One olivine-bearing gabbronorite was selected in Hole U1415H (Sample 345-U1415H-1R-1, 17–23 cm) for geochemical analysis. Sample selection was based on discussion among representatives from all expertise groups within the shipboard scientific party. Inductively coupled plasma–atomic emission spectroscopy (ICP-AES) was used for determining major and trace element concentrations, and gas chromatography was used for S, H2O, and CO2 quantifications. Results are reported in Table T1 in the “Geochemistry summary” chapter (Expedition 345 Scientists, 2014c).
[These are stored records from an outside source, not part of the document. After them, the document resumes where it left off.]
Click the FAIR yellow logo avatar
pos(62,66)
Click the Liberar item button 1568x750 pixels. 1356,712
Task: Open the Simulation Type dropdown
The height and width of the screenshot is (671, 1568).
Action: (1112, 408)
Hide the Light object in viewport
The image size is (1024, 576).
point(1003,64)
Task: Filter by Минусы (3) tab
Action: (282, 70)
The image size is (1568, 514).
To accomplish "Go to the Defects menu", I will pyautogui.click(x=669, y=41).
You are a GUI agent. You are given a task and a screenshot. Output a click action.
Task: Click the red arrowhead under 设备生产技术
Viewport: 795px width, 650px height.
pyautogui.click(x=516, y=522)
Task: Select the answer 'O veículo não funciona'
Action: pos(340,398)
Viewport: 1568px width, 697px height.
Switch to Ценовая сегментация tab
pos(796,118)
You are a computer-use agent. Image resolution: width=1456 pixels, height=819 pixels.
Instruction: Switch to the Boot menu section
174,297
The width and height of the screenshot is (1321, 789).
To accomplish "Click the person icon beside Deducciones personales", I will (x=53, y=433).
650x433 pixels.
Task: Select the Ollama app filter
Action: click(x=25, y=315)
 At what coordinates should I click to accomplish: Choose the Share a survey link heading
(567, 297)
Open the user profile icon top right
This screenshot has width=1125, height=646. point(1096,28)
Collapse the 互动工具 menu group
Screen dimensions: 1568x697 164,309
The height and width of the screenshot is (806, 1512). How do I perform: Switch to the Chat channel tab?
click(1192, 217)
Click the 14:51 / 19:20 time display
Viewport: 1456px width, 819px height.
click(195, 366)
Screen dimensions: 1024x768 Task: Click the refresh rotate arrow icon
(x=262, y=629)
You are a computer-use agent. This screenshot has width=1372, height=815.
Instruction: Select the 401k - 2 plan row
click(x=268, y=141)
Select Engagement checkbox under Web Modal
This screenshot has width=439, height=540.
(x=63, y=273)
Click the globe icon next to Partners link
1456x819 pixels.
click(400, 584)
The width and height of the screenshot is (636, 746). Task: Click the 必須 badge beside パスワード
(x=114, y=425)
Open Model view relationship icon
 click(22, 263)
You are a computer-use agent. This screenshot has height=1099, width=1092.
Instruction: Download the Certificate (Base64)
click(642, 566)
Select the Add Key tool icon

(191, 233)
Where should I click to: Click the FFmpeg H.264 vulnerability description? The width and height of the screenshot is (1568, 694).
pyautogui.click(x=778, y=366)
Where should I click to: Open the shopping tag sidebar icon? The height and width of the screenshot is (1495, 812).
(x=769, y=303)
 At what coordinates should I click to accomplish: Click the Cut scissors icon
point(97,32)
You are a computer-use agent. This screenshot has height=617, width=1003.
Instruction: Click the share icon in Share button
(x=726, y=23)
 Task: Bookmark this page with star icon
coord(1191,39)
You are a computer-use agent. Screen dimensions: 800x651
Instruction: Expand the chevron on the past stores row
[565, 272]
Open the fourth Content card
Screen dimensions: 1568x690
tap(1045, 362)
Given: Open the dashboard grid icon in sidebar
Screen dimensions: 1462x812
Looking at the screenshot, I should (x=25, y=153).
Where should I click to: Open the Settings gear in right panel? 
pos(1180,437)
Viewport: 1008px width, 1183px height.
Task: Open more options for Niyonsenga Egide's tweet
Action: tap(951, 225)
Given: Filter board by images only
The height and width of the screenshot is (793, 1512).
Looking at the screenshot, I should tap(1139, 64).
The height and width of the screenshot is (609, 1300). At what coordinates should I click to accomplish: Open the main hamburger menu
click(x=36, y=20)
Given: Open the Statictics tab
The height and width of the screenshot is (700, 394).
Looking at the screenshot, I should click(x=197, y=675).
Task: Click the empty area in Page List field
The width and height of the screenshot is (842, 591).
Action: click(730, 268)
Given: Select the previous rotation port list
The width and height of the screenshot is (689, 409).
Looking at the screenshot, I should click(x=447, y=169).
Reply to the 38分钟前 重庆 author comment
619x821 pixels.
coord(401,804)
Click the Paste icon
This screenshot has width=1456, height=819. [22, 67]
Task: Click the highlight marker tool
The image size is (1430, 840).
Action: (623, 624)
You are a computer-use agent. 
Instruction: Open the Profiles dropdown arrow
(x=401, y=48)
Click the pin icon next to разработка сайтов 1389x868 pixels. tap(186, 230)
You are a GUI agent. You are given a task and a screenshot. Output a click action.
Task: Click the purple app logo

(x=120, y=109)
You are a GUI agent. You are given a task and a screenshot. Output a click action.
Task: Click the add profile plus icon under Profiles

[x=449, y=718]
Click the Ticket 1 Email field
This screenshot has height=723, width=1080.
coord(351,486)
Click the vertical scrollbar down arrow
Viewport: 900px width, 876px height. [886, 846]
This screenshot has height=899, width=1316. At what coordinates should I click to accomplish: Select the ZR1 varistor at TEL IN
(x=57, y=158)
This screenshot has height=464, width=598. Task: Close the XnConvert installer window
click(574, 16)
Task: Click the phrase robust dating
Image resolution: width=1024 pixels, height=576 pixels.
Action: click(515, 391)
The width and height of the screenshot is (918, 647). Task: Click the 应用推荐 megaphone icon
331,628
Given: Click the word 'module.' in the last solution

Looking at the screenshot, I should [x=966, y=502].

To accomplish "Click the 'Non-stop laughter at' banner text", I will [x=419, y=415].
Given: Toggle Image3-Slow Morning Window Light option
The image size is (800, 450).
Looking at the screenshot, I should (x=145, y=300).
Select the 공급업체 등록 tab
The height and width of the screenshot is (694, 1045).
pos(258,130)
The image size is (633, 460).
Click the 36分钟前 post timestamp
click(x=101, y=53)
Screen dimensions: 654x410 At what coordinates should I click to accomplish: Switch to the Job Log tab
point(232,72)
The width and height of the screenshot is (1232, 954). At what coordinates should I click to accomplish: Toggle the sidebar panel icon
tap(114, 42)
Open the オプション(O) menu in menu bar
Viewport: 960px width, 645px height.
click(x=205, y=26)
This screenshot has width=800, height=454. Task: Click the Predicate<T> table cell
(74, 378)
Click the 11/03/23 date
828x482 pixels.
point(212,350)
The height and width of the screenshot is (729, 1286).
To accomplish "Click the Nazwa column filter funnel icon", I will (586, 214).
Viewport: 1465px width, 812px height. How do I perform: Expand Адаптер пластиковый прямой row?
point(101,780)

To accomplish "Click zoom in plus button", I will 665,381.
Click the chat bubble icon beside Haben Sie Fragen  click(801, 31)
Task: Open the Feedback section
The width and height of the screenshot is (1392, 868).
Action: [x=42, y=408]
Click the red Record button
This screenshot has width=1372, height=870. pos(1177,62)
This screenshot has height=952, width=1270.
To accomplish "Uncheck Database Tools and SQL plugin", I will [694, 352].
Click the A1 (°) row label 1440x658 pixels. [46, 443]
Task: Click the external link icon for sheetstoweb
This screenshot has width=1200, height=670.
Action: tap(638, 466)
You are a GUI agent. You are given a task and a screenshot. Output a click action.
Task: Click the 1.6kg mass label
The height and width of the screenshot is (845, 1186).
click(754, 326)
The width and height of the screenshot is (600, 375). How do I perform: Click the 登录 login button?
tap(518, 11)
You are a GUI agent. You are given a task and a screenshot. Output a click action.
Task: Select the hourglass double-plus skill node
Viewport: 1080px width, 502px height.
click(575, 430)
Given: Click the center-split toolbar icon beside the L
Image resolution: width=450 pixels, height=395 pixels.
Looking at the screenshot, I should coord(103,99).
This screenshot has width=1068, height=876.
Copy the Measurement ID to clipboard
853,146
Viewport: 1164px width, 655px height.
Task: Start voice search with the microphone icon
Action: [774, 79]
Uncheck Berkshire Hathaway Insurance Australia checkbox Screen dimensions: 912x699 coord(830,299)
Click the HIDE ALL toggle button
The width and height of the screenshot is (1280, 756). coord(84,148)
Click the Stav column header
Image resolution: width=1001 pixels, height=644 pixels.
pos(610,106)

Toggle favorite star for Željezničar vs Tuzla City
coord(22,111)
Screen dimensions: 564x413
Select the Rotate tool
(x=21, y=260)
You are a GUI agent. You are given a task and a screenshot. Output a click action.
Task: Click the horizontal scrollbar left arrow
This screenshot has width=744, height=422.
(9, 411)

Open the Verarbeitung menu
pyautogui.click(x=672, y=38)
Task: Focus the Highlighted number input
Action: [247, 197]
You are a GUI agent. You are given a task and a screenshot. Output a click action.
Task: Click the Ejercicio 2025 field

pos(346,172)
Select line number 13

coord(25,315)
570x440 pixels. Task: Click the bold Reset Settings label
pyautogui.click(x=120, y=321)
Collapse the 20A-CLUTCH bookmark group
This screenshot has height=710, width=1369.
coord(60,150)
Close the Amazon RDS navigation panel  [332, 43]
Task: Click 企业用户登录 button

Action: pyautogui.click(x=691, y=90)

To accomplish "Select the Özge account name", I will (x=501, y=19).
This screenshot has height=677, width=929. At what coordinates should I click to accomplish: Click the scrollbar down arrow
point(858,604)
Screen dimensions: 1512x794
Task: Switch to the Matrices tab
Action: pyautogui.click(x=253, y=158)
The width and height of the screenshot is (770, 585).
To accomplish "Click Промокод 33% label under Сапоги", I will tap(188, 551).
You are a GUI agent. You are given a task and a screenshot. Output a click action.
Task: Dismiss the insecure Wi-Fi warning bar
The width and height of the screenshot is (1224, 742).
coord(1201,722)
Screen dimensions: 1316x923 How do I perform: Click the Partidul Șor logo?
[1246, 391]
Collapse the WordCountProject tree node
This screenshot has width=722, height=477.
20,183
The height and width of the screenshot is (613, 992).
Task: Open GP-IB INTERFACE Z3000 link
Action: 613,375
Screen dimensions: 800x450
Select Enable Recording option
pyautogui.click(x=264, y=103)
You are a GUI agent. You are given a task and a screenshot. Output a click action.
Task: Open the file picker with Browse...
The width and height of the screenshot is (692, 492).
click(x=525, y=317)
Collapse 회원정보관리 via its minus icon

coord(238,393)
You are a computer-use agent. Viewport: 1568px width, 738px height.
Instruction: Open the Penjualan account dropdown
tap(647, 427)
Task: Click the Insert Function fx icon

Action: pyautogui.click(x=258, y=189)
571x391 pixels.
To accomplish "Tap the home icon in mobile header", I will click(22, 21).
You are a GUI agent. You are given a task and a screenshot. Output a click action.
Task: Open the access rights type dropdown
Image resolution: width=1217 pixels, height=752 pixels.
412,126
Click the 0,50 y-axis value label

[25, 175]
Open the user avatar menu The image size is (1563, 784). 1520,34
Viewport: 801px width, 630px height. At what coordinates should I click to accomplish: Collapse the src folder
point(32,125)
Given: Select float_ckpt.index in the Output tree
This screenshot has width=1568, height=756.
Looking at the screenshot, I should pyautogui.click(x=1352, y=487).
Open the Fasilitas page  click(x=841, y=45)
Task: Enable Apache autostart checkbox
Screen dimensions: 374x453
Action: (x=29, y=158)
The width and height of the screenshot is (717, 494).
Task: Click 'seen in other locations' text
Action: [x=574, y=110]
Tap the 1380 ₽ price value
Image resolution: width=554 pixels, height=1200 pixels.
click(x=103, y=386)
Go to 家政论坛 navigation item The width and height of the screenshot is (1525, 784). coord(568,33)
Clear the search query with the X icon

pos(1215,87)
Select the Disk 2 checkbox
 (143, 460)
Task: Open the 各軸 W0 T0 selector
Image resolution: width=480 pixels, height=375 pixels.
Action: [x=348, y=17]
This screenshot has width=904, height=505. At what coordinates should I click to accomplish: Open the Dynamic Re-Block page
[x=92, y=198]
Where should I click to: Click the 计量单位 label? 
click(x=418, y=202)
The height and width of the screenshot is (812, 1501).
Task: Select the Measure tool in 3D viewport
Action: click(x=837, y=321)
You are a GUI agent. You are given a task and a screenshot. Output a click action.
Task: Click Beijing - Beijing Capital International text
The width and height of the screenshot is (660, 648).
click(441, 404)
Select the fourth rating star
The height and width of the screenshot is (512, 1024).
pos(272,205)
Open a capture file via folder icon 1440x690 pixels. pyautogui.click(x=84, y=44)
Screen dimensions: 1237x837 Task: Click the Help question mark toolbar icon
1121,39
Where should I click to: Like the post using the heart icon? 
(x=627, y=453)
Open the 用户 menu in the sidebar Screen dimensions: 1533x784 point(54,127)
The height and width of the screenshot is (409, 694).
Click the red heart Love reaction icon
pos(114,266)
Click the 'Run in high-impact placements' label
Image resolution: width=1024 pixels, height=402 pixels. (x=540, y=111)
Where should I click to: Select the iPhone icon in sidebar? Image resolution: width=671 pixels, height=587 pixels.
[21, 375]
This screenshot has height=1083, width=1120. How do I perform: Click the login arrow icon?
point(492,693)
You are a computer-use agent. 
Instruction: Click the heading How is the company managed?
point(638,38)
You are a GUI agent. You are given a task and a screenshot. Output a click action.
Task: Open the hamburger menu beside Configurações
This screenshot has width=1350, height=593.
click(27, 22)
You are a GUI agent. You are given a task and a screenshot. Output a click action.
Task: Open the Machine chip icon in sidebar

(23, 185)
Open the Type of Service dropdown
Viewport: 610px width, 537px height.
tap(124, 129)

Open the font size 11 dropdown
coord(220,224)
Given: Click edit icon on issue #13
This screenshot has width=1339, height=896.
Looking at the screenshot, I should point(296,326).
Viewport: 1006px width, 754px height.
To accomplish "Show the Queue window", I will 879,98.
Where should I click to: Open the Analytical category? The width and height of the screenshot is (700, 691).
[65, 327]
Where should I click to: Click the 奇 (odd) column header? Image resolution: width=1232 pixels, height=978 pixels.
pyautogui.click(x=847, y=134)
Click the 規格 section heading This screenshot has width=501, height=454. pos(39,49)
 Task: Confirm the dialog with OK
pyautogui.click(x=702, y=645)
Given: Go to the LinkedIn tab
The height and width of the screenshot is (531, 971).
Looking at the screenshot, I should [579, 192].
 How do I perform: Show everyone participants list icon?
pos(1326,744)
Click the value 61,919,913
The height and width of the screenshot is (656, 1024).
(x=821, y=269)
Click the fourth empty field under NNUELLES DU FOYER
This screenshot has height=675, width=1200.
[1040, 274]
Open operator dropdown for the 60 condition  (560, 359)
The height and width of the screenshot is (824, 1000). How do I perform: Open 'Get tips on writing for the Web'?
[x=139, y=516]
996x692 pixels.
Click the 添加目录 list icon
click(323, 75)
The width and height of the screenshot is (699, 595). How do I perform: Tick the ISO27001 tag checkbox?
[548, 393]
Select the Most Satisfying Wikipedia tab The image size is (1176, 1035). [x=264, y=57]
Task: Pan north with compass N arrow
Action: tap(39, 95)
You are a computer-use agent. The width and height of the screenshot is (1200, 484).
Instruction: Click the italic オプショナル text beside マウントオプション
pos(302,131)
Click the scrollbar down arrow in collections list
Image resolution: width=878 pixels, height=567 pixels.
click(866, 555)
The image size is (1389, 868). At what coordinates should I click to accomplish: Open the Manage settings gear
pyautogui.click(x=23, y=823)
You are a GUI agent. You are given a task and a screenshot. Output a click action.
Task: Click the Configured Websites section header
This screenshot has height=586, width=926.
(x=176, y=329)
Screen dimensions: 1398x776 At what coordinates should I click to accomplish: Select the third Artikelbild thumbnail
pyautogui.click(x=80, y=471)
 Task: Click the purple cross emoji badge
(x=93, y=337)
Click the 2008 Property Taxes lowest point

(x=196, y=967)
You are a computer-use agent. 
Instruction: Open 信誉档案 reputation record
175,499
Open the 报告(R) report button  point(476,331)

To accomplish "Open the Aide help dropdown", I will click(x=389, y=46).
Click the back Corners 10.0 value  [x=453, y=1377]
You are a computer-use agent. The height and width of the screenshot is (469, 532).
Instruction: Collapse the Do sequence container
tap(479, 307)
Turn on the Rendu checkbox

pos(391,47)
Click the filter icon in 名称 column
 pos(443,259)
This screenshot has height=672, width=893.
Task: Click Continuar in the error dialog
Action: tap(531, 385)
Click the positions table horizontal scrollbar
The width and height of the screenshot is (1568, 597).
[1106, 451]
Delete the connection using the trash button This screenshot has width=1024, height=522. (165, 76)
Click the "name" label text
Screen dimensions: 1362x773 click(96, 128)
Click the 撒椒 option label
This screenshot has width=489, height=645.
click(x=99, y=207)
Major and trace elements are reported on a volatile-free basis.

Sample 345-U1415H-1R-1, 17–23 cm, has a loss on ignition of 1.1 wt%, H2O of 1.4 wt%, and CO2 of 0.14 wt%. These values are slightly higher than those reported for the gabbronorite sampled in Hole U1415E (Sample 345-U1415E-1R-1, 44–47 cm); however, thin section descriptions indicate that Hole U1415H olivine-bearing gabbronorite is less altered (~5% versus 10% for Hole U1415E gabbronorite; see thin section descriptions in “Core descriptions”). These higher volatile contents may reflect variations in the alteration products of both samples and, in particular, the complete replacement of primary olivine in Sample 345-U1415H-1R-1, 17–23 cm, by hydrous-rich phases such as serpentine (which contains as much as 13 wt% H2O stoichiometrically). Alternatively, the higher volatile content may indicate centimeter-scale alteration heterogeneities in the degree of alteration within the Hole U1415H olivine-bearing gabbronorite.

Sample 345-U1415H-1R-1, 17–23 cm, is characterized by a high Mg# (cationic Mg/[Mg + Fe] – all Fe as Fe2+) of 81, high Ni (150 ppm) and Cr (1000 ppm) abundances, and low TiO2 (0.3 wt%) and Y (5 ppm) content compared to Hole U1415E gabbronorite. These compositions may reflect the presence of olivine in the primary mineral assemblage (see “Igneous petrology”), and the high Cr content points toward a petrogenetic link with a relatively primitive melt.

Hole U1415H gabbronorite is significantly less evolved than previously sampled Hess Deep gabbro and gabbronorite (e.g., Gillis, Mével, Allan, et al. 1993; Pedersen et al., 1996; Kirchner and Gillis, 2012) and has compositional similarities with primitive gabbros sampled at Pito Deep (Perk et al., 2007).